A detection engineering function that develops and maintains custom detection content is a differentiator for mature security programs. The MITRE ATT&CK framework provides the structure for this work: map your organization's current detection content to the techniques in ATT&CK, identify gaps, prioritize the gaps by relevance to your threat model (which adversary groups are most likely to target organizations like yours, and which techniques do they commonly use?), and develop new detections to close the highest-priority gaps. This coverage assessment should be repeated quarterly, both to address new techniques published in ATT&CK updates and to verify that existing detections continue to function correctly as the environment changes.

Detection quality management is as important as detection coverage. A detection rule that fires on benign activity generates analyst noise that reduces response effectiveness. Each detection should have defined precision metrics (what percentage of fires represent true positives?), a documented severity classification, and a response action recommendation that analysts can execute without needing to reconstruct context from scratch. Detections that fall below acceptable precision thresholds should be refined or retired; maintaining low-quality detections simply to maintain coverage metrics provides false assurance.

Threat Hunting with EDR Telemetry

Proactive threat hunting — analyst-driven investigation of EDR telemetry to find evidence of attacker presence that automated detections have not surfaced — is one of the highest-value activities a mature security operations program can execute. It is also systematically underprioritized because it competes for the same analyst time that alert triage demands. Automation of routine triage work is therefore not just an efficiency improvement — it is a prerequisite for creating the analyst capacity that threat hunting requires.

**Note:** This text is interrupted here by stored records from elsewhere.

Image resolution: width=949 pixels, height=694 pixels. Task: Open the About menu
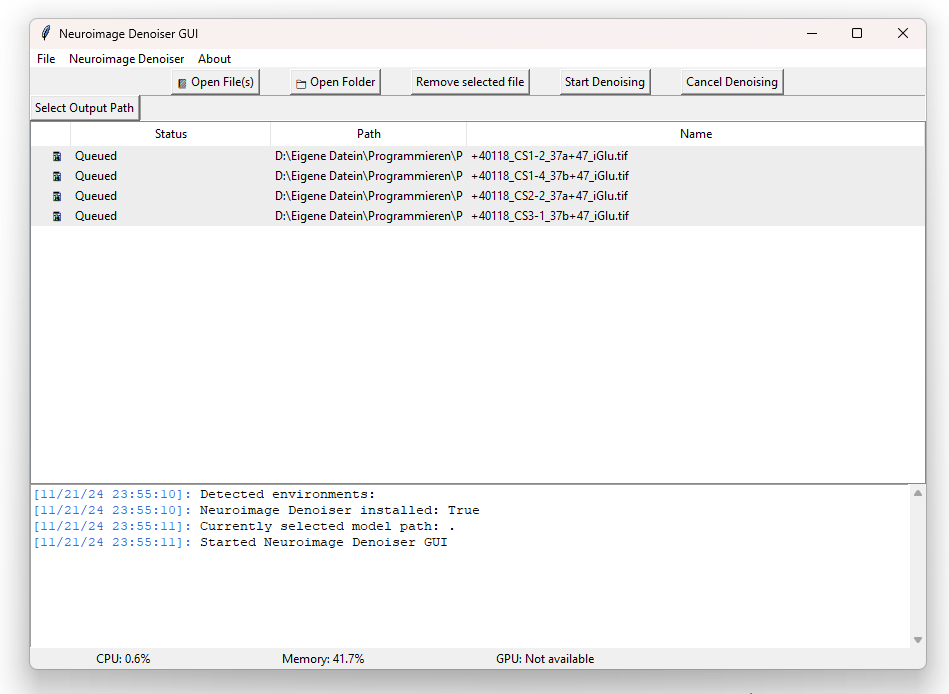click(x=214, y=59)
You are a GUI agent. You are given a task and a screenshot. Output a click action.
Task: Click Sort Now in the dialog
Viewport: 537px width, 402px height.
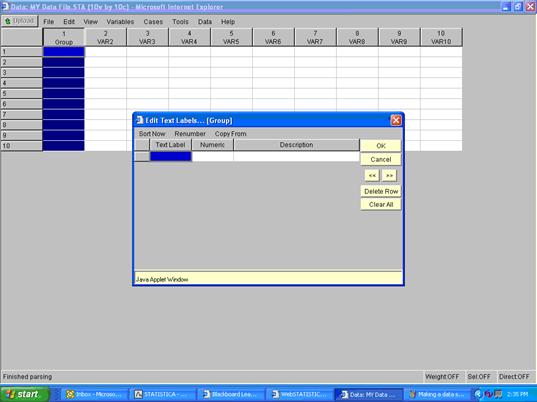point(152,134)
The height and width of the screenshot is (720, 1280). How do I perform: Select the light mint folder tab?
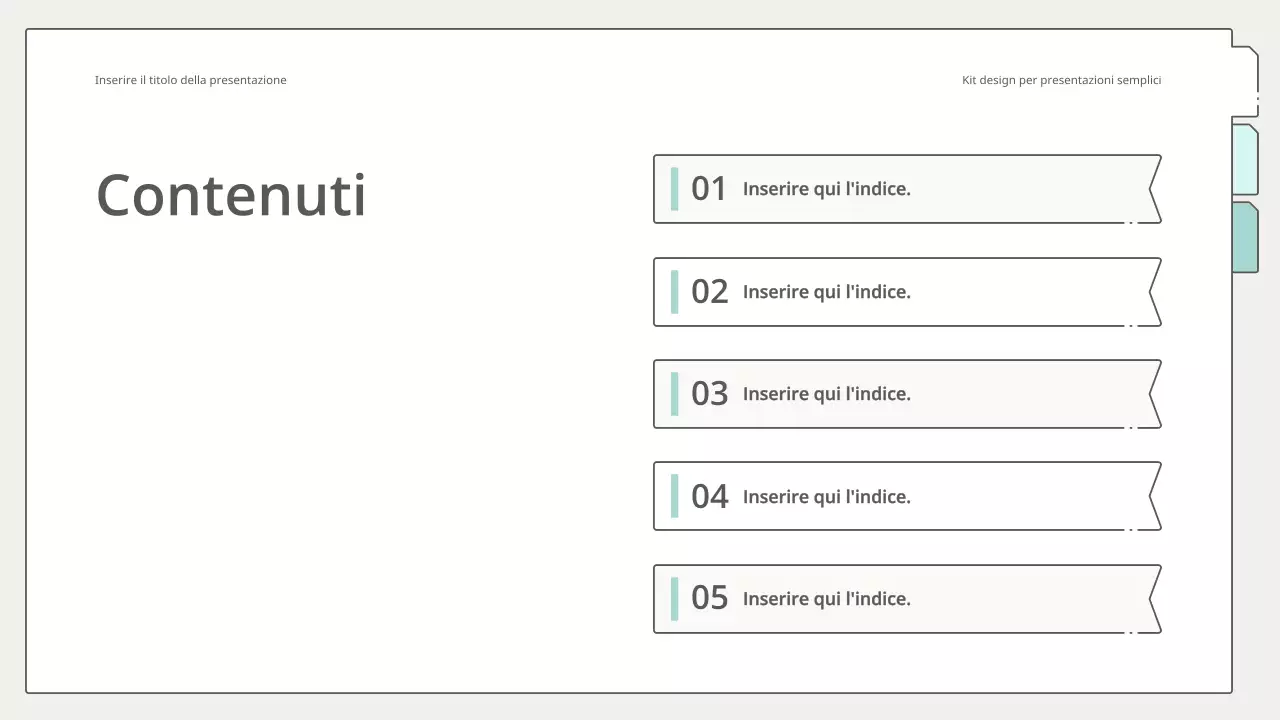[x=1245, y=160]
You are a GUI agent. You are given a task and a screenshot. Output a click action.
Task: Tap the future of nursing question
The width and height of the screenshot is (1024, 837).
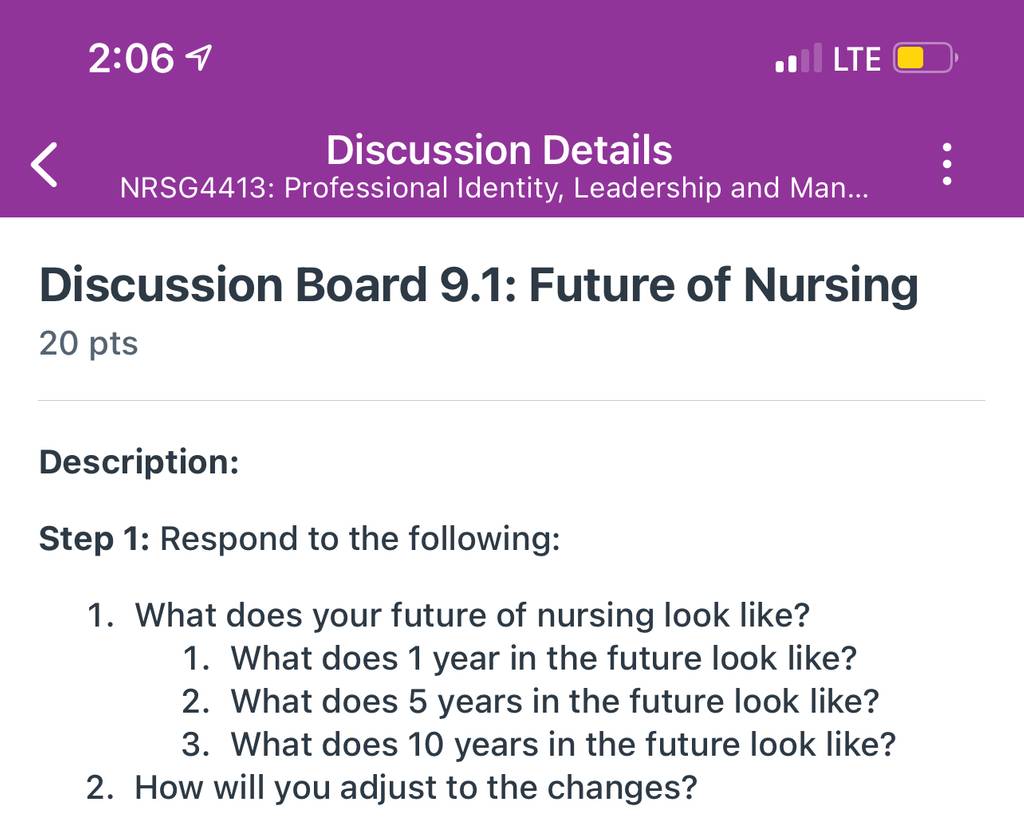472,615

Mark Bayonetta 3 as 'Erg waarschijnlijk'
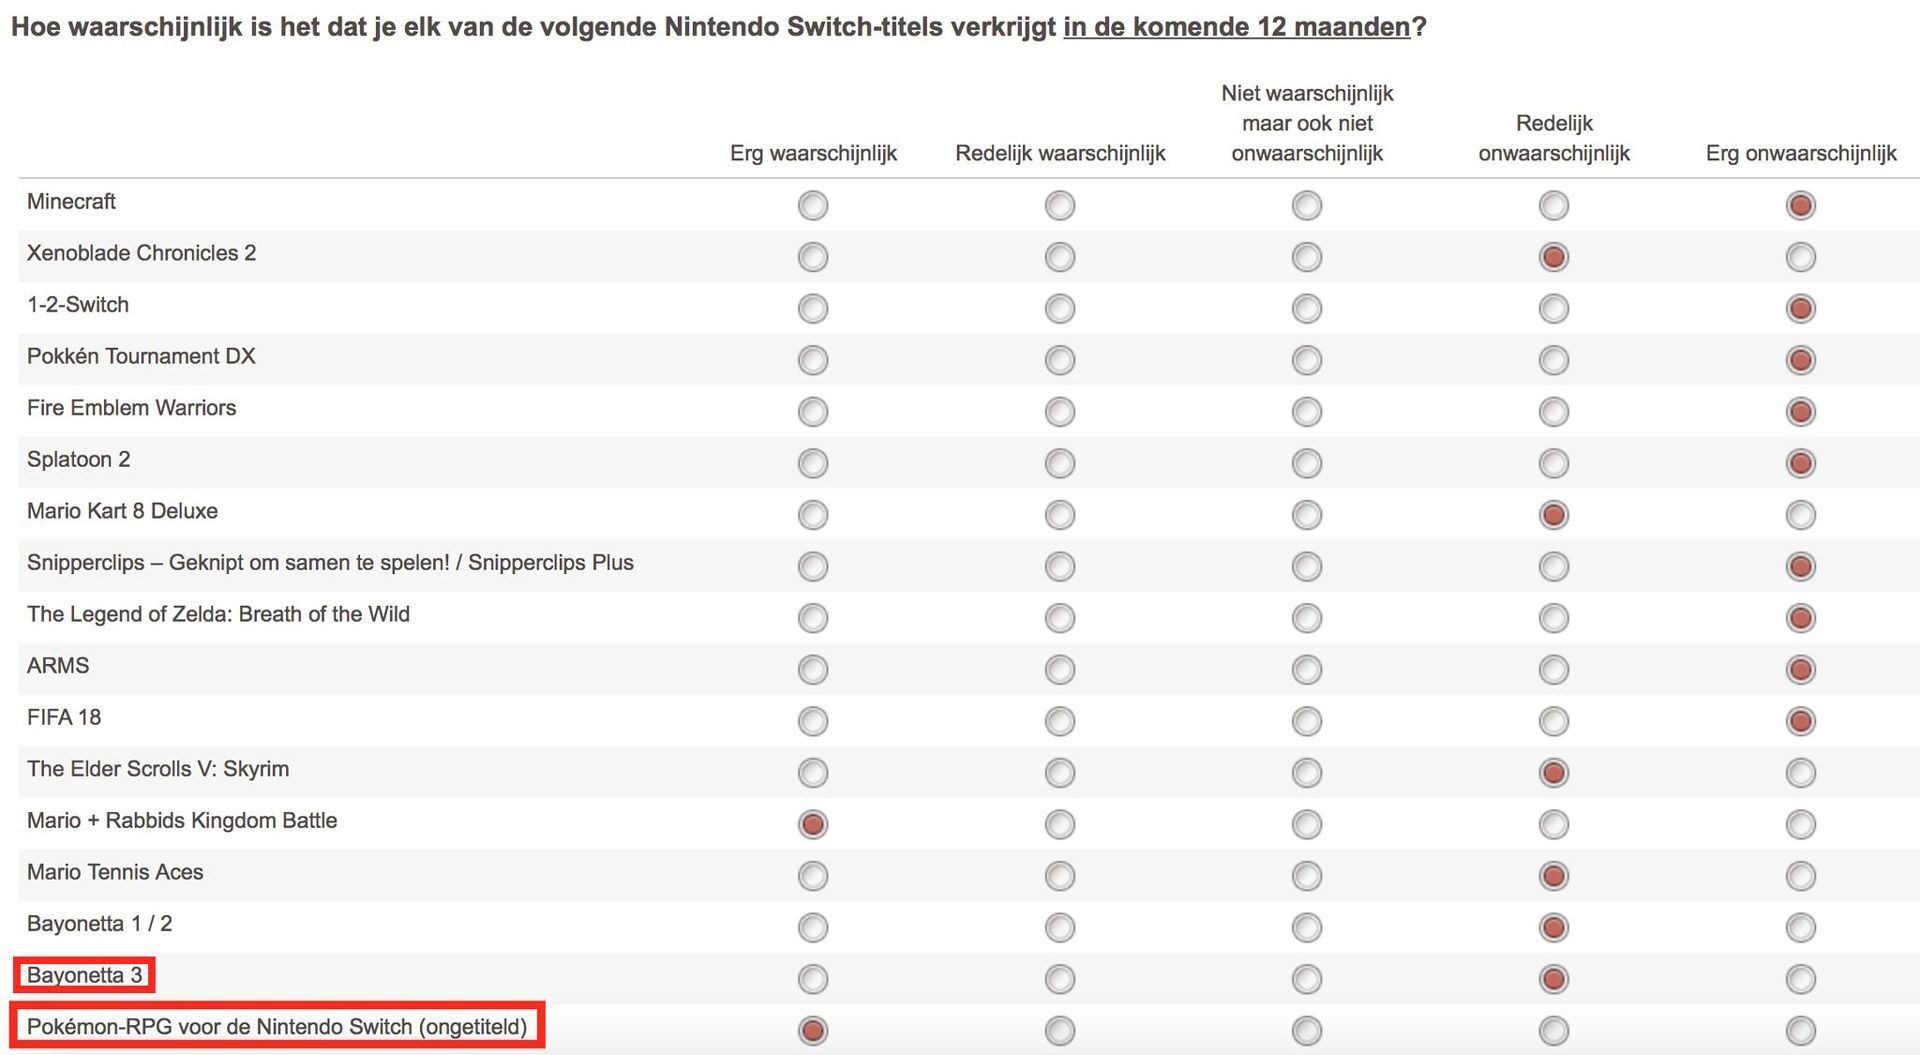pyautogui.click(x=813, y=979)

Effective threat hunting is hypothesis-driven: the hunter develops a specific hypothesis about adversary behavior (for example, "an attacker using credential dumping via LSASS memory access would generate specific process access events to lsass.exe from non-standard processes") and then queries the EDR telemetry to search for evidence consistent with that hypothesis. The hypothesis library should be built from threat intelligence about current adversary tradecraft, purple team findings, and ATT&CK technique documentation. Hunts that find nothing are still valuable — they generate confidence that specific techniques are not present — and hunts that find anomalies provide input for new detection rules.

Key Takeaways

  • Evaluate EDR platforms on telemetry fidelity and ATT&CK coverage through independent testing, not vendor marketing claims.
  • Coverage gaps — unmanaged servers, Linux cloud workloads, OT environments — are attack surface; address them systematically in your deployment strategy.
  • Vendor-supplied detection content requires supplementation with custom content developed by your detection engineering function to address your specific threat model.
  • Detection quality management (precision metrics, severity classification, response recommendations) is as important as detection coverage breadth.
  • Threat hunting capacity requires automating routine alert triage to free analyst time for hypothesis-driven investigation of raw telemetry.
  • EDR integration with identity, network, and cloud data sources enables correlation-based detections that endpoint telemetry alone cannot provide.

Conclusion

EDR platforms provide the most detailed and actionable endpoint visibility available to enterprise security teams, but their value is not automatic. Realizing it requires disciplined deployment planning to achieve comprehensive coverage, ongoing investment in detection content development and maintenance, and the operational workflows that allow analysts to act on what the platform surfaces. Organizations that treat EDR as a product they can deploy and run in default configuration will see performance that reflects default investment. Those that approach it as a platform they actively develop, tune, and integrate — with threat hunting, detection engineering, and response automation built around it — will find it is the most powerful tool in their security operations arsenal.